More than 1,200 people were locked up in Vial when I was there, most of them refugees fleeing war, bombing, arrest and terror. There are of course some economic migrants among them, too.

But the only ‘crime’ they committed – leading to their detention in Vial – was to enter Greece on a small rubber dinghy from Turkey after March 20, the deadline date set down in the EU/Turkey deal.

Of the 1,200 people, more than 400 were children, the youngest of whom was only 10 days old.

Greece had less than 48 hours to prepare for the implementation of the EU/Turkey deal which, from March 20, is supposed to see all refugees who arrive in Greece from Turkey detained until they are registered, given the possibility to seek asylum and had their application processed.

But Greece was unable to prepare for such an administrative change in such a short time.

Within two to three days of the March 20 deadline, more than 1,200 people arrived on Chios alone and the only reason the number wasn’t higher was because of bad weather.

Over the next few days more people arrived and, suddenly, more than 1,700 people were locked up in a camp built as a registration camp for a maximum of 1,000 people.

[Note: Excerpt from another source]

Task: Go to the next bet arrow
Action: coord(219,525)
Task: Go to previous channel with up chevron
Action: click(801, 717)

These 1,700 people were detained with hardly any information about what was going to happen to them. The authorities serve one meal a day, sometimes only boiled potatoes, and, at least for the first few days, they didn’t have enough food for everybody. They still don’t have enough water to give out and have no baby milk or diapers.

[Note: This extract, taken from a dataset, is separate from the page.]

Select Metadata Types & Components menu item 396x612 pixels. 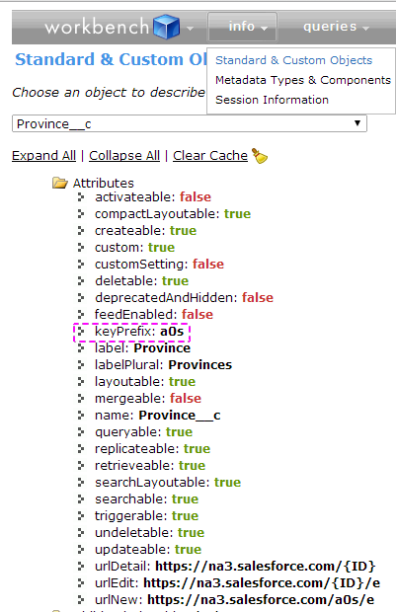(x=303, y=80)
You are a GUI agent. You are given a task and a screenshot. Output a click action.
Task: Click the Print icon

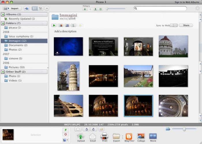pyautogui.click(x=104, y=136)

The second time I went to VIAL, we came to deliver dinner with a volunteer soup kitchen run by a group of Basque people. No guards came to open the gates for us so we decided to make two lines and handed out cups of soup and bread from the car down through the fence where the refugees detained helped us hand it out.

Three times a day volunteers from all over the world came together to make sure the people detained had food. Our presence became even more important when the big organisations such as the UNHCR, Norwegian Refugee Council, Red Cross, Doctors Without Borders, and more, pulled out as a way of protesting against the conditions of the detention camps, not only on Chios, but on all the major islands in the Aegean Sea.

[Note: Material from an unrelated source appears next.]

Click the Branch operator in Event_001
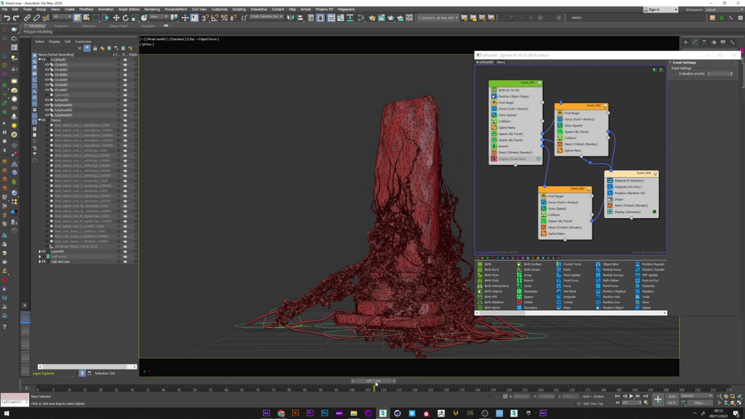Image resolution: width=745 pixels, height=419 pixels. [503, 146]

Inside the camp, tension grew amongst those detained because of a lack of food and water, a lack of sleeping space, a dire lack of basic hygiene and, more importantly, a lack of information about what was going to happen to them, an explanation for why they were detained, or how long they had to stay for – all prompting protests, and fights breaking out between different groups of refugees.

The situation become so bad that families, scared, nervous and fearful of what was going to happen, tore down the fences and left the camp with more than 400 people walking down to the main harbour of Chios, deciding that they and their children would be safer sleeping rough than inside VIAL.

And me?

At the end of stint, I just walked into the local airport, flashed my passport and was back home in the northern end of Europe within 7.5 hours.

I left Greece feeling Europe has lost its basic values of human rights. I support efforts to stop smugglers, and to find other ways to let refugees that actually need protection have a safe way to apply for asylum. 

But this attempt failed because of the process and hasty implementation. When the EU decides to lock people up in prison camps, the EU must at least make sure those inside have covered the basic needs – food, water, medicine and baby milk.

It’s scary to think it only took 3.5 years to go from being the winner of the Nobel Peace Prize to failing to uphold the most basic of human rights – something which supposedly led the EU to win this prestigious reward.

Is the ‘advancement of human rights’ no longer valuable in Europe?

The second thing I learned on my flight home was that 7.5 hours is not enough time to figure out what would actually have been the right answer to questions such as: “If I hurt myself, do you think they will let me go to a European hospital?”

But, despite all my feelings of sadness, anger and disappointment over the way Europe is treating these people, there is one thing I will never forget: the smiles and the waves from the children every time they saw our cars driving towards the camp VIAL.